TASK TO CARRY OUT
Update the material below by changing "Where should I click to:" to "Which spot should I click to:" and leaving everything else unchanged.

▼

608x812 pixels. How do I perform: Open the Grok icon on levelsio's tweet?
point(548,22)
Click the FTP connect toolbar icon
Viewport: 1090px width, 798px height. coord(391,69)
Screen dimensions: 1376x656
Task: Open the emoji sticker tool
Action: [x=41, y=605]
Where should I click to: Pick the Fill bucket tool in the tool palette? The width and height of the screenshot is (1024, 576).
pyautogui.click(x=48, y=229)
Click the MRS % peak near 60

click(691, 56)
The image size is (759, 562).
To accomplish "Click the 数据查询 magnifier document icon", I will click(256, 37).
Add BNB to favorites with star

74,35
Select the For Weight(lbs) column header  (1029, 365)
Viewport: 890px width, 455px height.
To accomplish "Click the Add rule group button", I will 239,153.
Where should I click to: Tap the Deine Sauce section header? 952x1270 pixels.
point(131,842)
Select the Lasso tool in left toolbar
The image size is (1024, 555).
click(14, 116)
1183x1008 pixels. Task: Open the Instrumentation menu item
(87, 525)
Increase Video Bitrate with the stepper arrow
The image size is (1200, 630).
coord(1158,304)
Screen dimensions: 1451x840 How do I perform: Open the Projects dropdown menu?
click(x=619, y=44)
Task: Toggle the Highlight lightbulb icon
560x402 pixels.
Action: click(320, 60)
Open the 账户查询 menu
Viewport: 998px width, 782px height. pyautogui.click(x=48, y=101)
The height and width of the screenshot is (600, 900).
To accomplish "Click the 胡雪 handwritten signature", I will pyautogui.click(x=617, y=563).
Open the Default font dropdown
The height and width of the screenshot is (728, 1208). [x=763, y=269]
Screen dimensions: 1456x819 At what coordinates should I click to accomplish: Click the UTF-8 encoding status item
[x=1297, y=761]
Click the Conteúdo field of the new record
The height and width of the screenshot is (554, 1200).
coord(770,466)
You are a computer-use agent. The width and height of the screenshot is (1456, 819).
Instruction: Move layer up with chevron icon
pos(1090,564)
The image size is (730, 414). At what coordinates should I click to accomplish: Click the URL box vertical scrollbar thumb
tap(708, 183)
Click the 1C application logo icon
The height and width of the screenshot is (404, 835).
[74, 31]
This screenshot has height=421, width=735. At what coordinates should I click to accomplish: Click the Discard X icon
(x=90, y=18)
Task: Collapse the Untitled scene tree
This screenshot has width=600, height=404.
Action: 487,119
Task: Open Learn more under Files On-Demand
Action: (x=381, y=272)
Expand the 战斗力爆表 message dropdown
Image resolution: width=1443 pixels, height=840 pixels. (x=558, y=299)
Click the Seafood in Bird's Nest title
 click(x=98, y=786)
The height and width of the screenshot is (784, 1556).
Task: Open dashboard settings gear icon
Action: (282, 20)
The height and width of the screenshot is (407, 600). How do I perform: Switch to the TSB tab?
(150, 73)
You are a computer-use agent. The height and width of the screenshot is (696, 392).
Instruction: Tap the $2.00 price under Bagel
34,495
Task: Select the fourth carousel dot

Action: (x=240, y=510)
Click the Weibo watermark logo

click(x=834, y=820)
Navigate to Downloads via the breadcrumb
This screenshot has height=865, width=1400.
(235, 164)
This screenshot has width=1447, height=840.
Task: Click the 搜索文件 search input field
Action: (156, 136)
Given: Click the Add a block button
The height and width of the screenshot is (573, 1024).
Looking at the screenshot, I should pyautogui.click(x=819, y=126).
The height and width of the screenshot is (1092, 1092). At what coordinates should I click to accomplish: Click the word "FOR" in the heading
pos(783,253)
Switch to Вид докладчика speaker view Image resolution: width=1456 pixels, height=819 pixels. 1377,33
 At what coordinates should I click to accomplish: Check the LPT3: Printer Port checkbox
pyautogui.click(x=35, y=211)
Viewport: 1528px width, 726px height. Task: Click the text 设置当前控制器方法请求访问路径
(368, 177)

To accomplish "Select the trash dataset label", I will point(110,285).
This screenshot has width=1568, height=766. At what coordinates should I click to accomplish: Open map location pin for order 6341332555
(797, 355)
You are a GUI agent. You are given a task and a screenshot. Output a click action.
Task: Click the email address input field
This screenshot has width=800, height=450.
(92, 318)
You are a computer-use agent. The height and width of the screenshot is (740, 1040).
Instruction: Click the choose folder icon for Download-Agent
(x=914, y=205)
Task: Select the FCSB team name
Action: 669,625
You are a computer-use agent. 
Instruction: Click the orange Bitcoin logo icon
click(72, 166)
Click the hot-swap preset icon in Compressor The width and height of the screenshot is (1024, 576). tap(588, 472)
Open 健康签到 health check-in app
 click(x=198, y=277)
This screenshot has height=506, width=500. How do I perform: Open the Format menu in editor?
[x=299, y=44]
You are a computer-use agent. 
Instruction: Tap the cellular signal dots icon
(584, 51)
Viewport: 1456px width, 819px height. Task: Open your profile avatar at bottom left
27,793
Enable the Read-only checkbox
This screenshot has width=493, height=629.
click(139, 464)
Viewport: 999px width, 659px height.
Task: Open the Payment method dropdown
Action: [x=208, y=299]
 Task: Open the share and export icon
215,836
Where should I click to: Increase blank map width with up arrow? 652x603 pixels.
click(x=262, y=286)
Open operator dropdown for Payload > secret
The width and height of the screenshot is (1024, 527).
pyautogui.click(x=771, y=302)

▲

WRITTEN ANSWER
608x812 pixels. How do I perform: Open the Grok icon on levelsio's tweet?
point(548,22)
Click the FTP connect toolbar icon
Viewport: 1090px width, 798px height. coord(391,69)
Screen dimensions: 1376x656
Task: Open the emoji sticker tool
Action: [x=41, y=605]
Which spot should I click to: Pick the Fill bucket tool in the tool palette? The width and height of the screenshot is (1024, 576).
pyautogui.click(x=48, y=229)
Click the MRS % peak near 60

click(691, 56)
The image size is (759, 562).
To accomplish "Click the 数据查询 magnifier document icon", I will click(256, 37).
Add BNB to favorites with star

74,35
Select the For Weight(lbs) column header  (1029, 365)
Viewport: 890px width, 455px height.
To accomplish "Click the Add rule group button", I will 239,153.
Which spot should I click to: Tap the Deine Sauce section header? 952x1270 pixels.
point(131,842)
Select the Lasso tool in left toolbar
The image size is (1024, 555).
click(14, 116)
1183x1008 pixels. Task: Open the Instrumentation menu item
(87, 525)
Increase Video Bitrate with the stepper arrow
The image size is (1200, 630).
coord(1158,304)
Screen dimensions: 1451x840 How do I perform: Open the Projects dropdown menu?
click(x=619, y=44)
Task: Toggle the Highlight lightbulb icon
560x402 pixels.
Action: click(320, 60)
Open the 账户查询 menu
Viewport: 998px width, 782px height. pyautogui.click(x=48, y=101)
The height and width of the screenshot is (600, 900).
To accomplish "Click the 胡雪 handwritten signature", I will pyautogui.click(x=617, y=563).
Open the Default font dropdown
The height and width of the screenshot is (728, 1208). [x=763, y=269]
Screen dimensions: 1456x819 At what coordinates should I click to accomplish: Click the UTF-8 encoding status item
[x=1297, y=761]
Click the Conteúdo field of the new record
The height and width of the screenshot is (554, 1200).
coord(770,466)
You are a computer-use agent. The width and height of the screenshot is (1456, 819).
Instruction: Move layer up with chevron icon
pos(1090,564)
The image size is (730, 414). At what coordinates should I click to accomplish: Click the URL box vertical scrollbar thumb
tap(708, 183)
Click the 1C application logo icon
The height and width of the screenshot is (404, 835).
[74, 31]
This screenshot has height=421, width=735. At what coordinates should I click to accomplish: Click the Discard X icon
(x=90, y=18)
Task: Collapse the Untitled scene tree
This screenshot has width=600, height=404.
Action: 487,119
Task: Open Learn more under Files On-Demand
Action: (x=381, y=272)
Expand the 战斗力爆表 message dropdown
Image resolution: width=1443 pixels, height=840 pixels. (x=558, y=299)
Click the Seafood in Bird's Nest title
 click(x=98, y=786)
The height and width of the screenshot is (784, 1556).
Task: Open dashboard settings gear icon
Action: (282, 20)
The height and width of the screenshot is (407, 600). How do I perform: Switch to the TSB tab?
(150, 73)
You are a computer-use agent. The height and width of the screenshot is (696, 392).
Instruction: Tap the $2.00 price under Bagel
34,495
Task: Select the fourth carousel dot

Action: (x=240, y=510)
Click the Weibo watermark logo

click(x=834, y=820)
Navigate to Downloads via the breadcrumb
This screenshot has height=865, width=1400.
(235, 164)
This screenshot has width=1447, height=840.
Task: Click the 搜索文件 search input field
Action: (156, 136)
Given: Click the Add a block button
The height and width of the screenshot is (573, 1024).
Looking at the screenshot, I should pyautogui.click(x=819, y=126).
The height and width of the screenshot is (1092, 1092). At what coordinates should I click to accomplish: Click the word "FOR" in the heading
pos(783,253)
Switch to Вид докладчика speaker view Image resolution: width=1456 pixels, height=819 pixels. 1377,33
 At what coordinates should I click to accomplish: Check the LPT3: Printer Port checkbox
pyautogui.click(x=35, y=211)
Viewport: 1528px width, 726px height. Task: Click the text 设置当前控制器方法请求访问路径
(368, 177)

To accomplish "Select the trash dataset label", I will point(110,285).
This screenshot has width=1568, height=766. At what coordinates should I click to accomplish: Open map location pin for order 6341332555
(797, 355)
You are a GUI agent. You are given a task and a screenshot. Output a click action.
Task: Click the email address input field
This screenshot has width=800, height=450.
(92, 318)
You are a computer-use agent. The height and width of the screenshot is (740, 1040).
Instruction: Click the choose folder icon for Download-Agent
(x=914, y=205)
Task: Select the FCSB team name
Action: 669,625
You are a computer-use agent. 
Instruction: Click the orange Bitcoin logo icon
click(72, 166)
Click the hot-swap preset icon in Compressor The width and height of the screenshot is (1024, 576). tap(588, 472)
Open 健康签到 health check-in app
 click(x=198, y=277)
This screenshot has height=506, width=500. How do I perform: Open the Format menu in editor?
[x=299, y=44]
You are a computer-use agent. 
Instruction: Tap the cellular signal dots icon
(584, 51)
Viewport: 1456px width, 819px height. Task: Open your profile avatar at bottom left
27,793
Enable the Read-only checkbox
This screenshot has width=493, height=629.
click(139, 464)
Viewport: 999px width, 659px height.
Task: Open the Payment method dropdown
Action: [x=208, y=299]
 Task: Open the share and export icon
215,836
Which spot should I click to: Increase blank map width with up arrow? 652x603 pixels.
click(x=262, y=286)
Open operator dropdown for Payload > secret
The width and height of the screenshot is (1024, 527).
pyautogui.click(x=771, y=302)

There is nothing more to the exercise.